(Items from a dataset)
+ + + + + + +
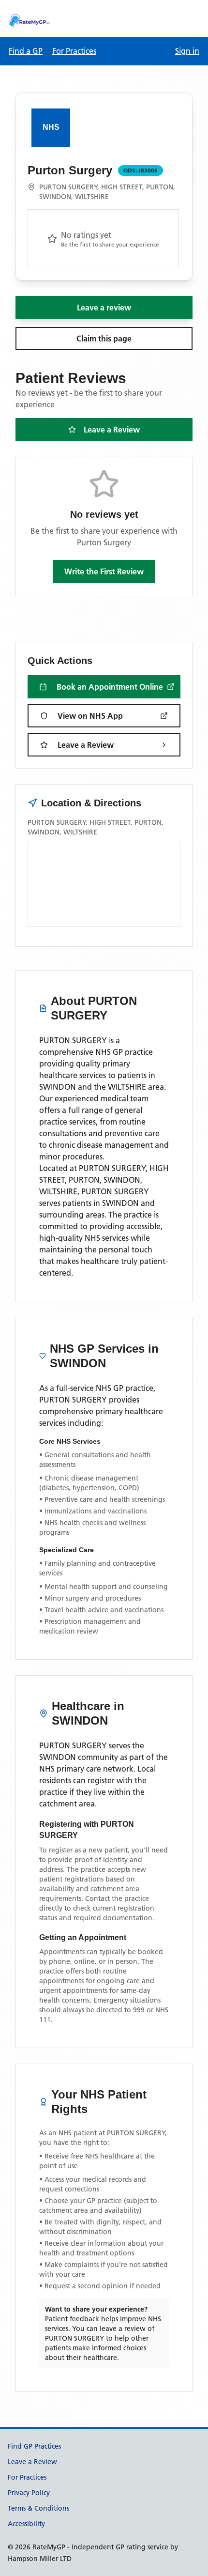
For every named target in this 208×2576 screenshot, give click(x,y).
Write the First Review (104, 571)
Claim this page (104, 338)
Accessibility (26, 2523)
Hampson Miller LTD (40, 2558)
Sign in (187, 51)
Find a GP (26, 51)
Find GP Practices (34, 2446)
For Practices (74, 51)
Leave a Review (112, 429)
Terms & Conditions (38, 2508)
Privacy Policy (29, 2492)
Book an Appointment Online (110, 687)
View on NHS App (90, 716)
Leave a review (104, 307)
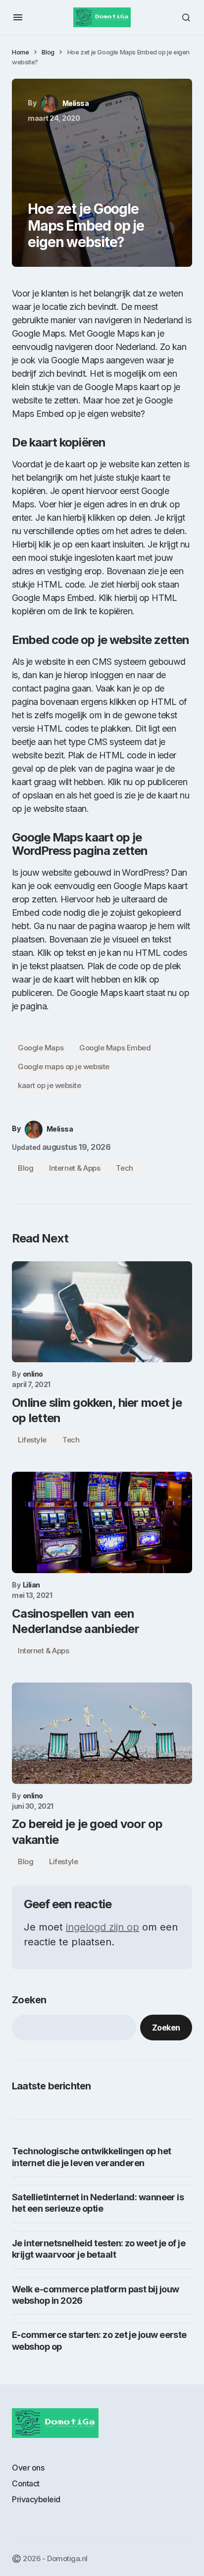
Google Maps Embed (115, 1047)
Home (20, 52)
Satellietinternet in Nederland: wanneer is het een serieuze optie (98, 2203)
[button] (18, 17)
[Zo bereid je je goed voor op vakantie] (102, 1733)
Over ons (28, 2468)
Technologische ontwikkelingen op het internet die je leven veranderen (91, 2157)
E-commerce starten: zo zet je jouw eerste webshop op (99, 2340)
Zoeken (29, 2000)
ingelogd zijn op (102, 1927)
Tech (124, 1168)
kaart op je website (49, 1085)
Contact (26, 2483)
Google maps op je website (63, 1066)
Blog (48, 52)
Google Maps (40, 1047)
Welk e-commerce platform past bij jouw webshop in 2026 (95, 2295)
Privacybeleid (36, 2499)
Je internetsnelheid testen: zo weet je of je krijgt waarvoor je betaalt (98, 2249)
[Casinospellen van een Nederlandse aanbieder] (102, 1522)
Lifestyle (32, 1439)
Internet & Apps (74, 1168)
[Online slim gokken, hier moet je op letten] (102, 1312)
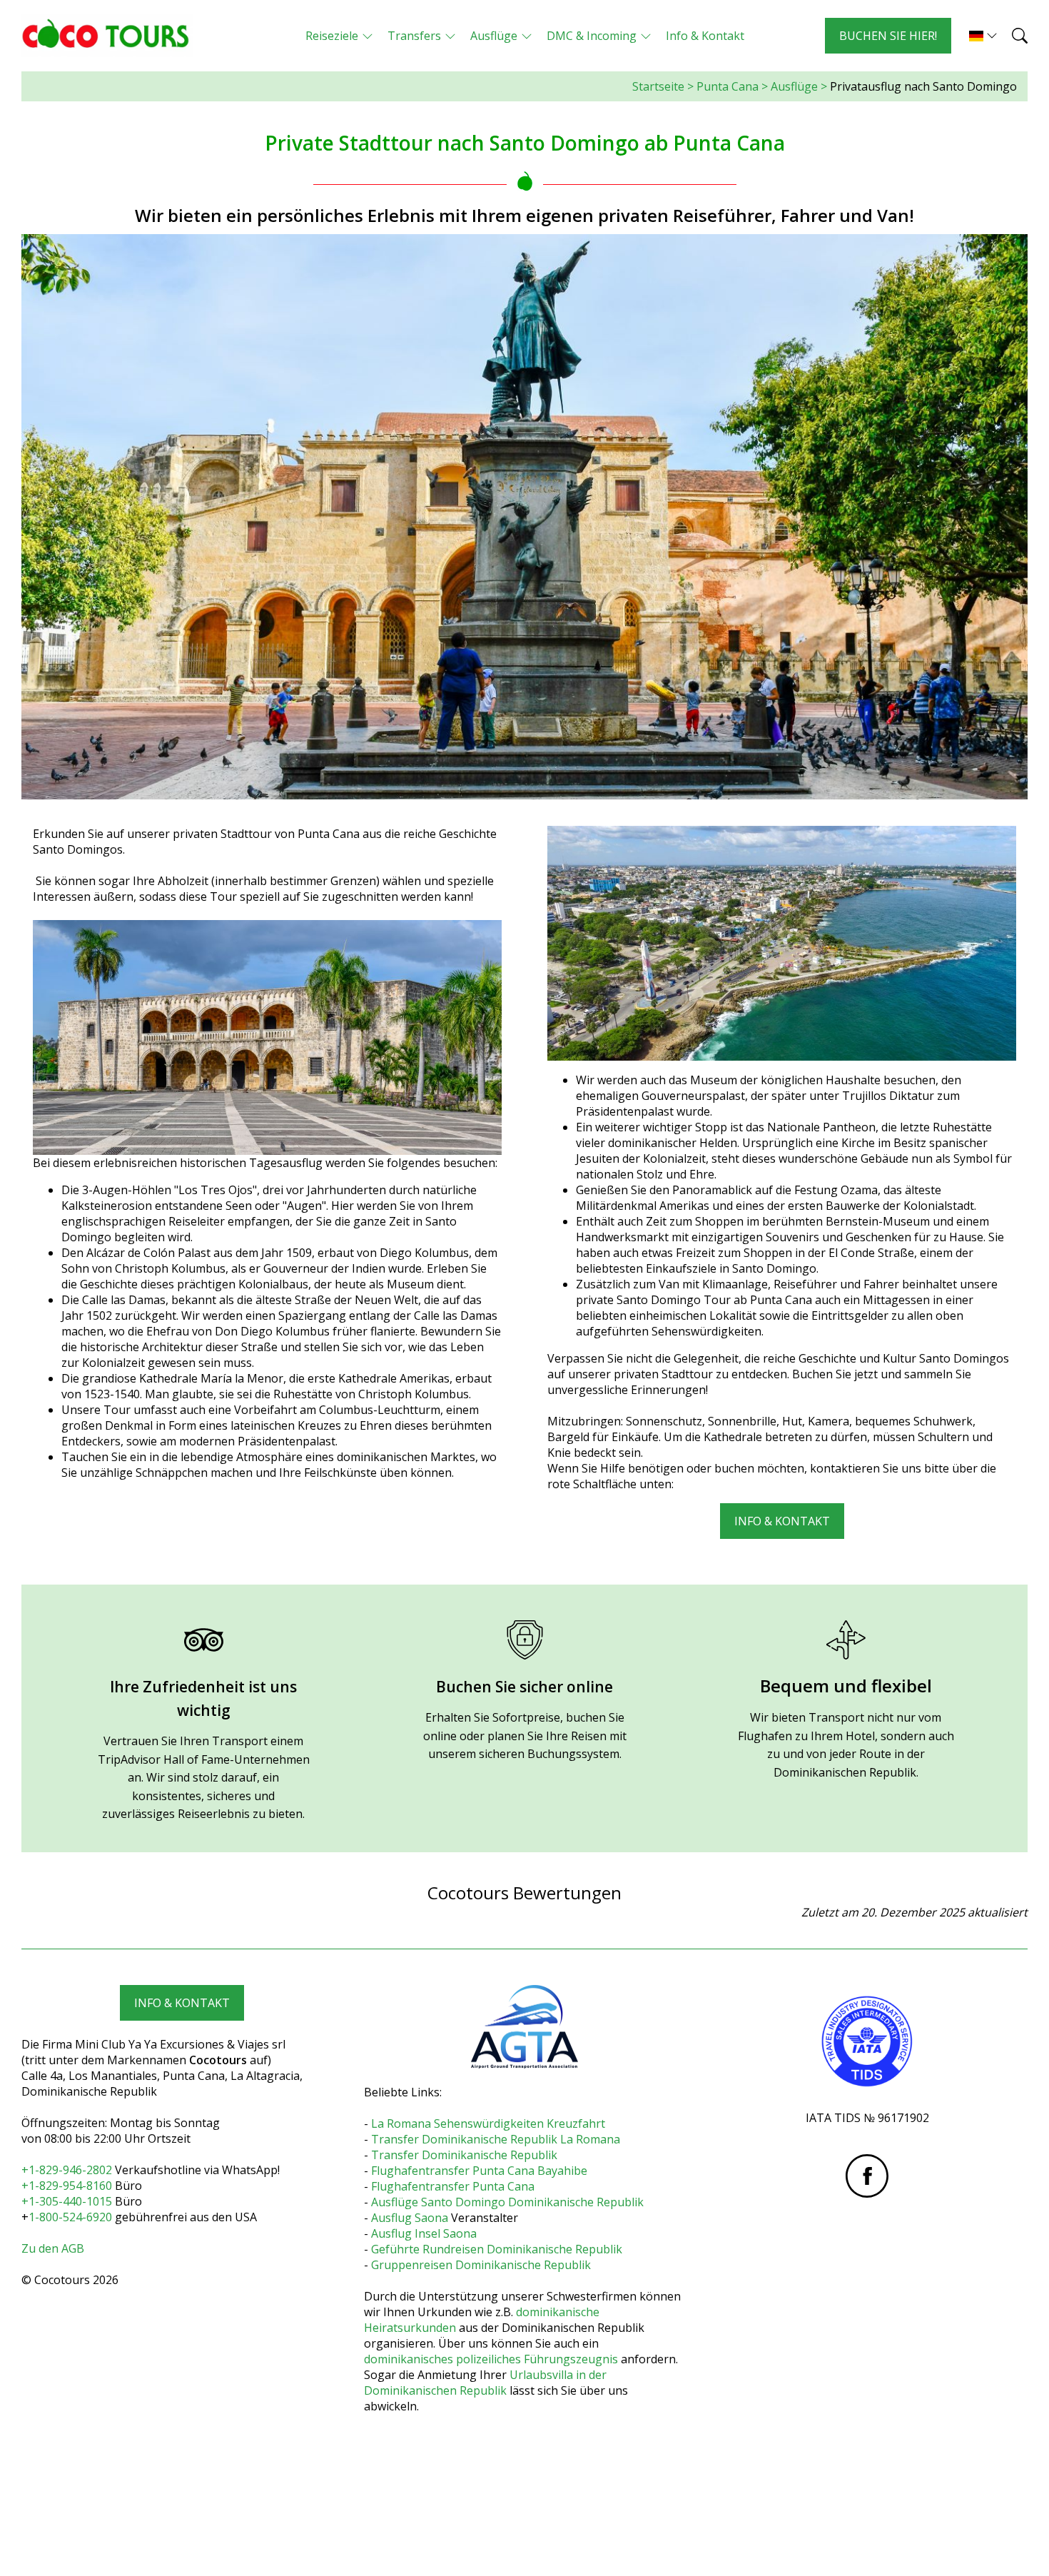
+ + + + + + +
TASK TO COMPLETE:
An exact copy is needed of the lines running from the one with "Contact (26, 2483)" through the end of the data above, and of those lines only, without pictures.

EXERCISE SOLUTION:
Contact (26, 2483)
Google maps op je website (63, 1066)
Blog (48, 52)
Google Maps (40, 1047)
Welk e-commerce platform past bij jouw webshop in 2026 (95, 2295)
Privacybeleid (36, 2499)
Je internetsnelheid testen: zo weet je of je krijgt waarvoor je betaalt (98, 2249)
[Casinospellen van een Nederlandse aanbieder] (102, 1522)
Lifestyle (32, 1439)
Internet & Apps (74, 1168)
[Online slim gokken, hier moet je op letten] (102, 1312)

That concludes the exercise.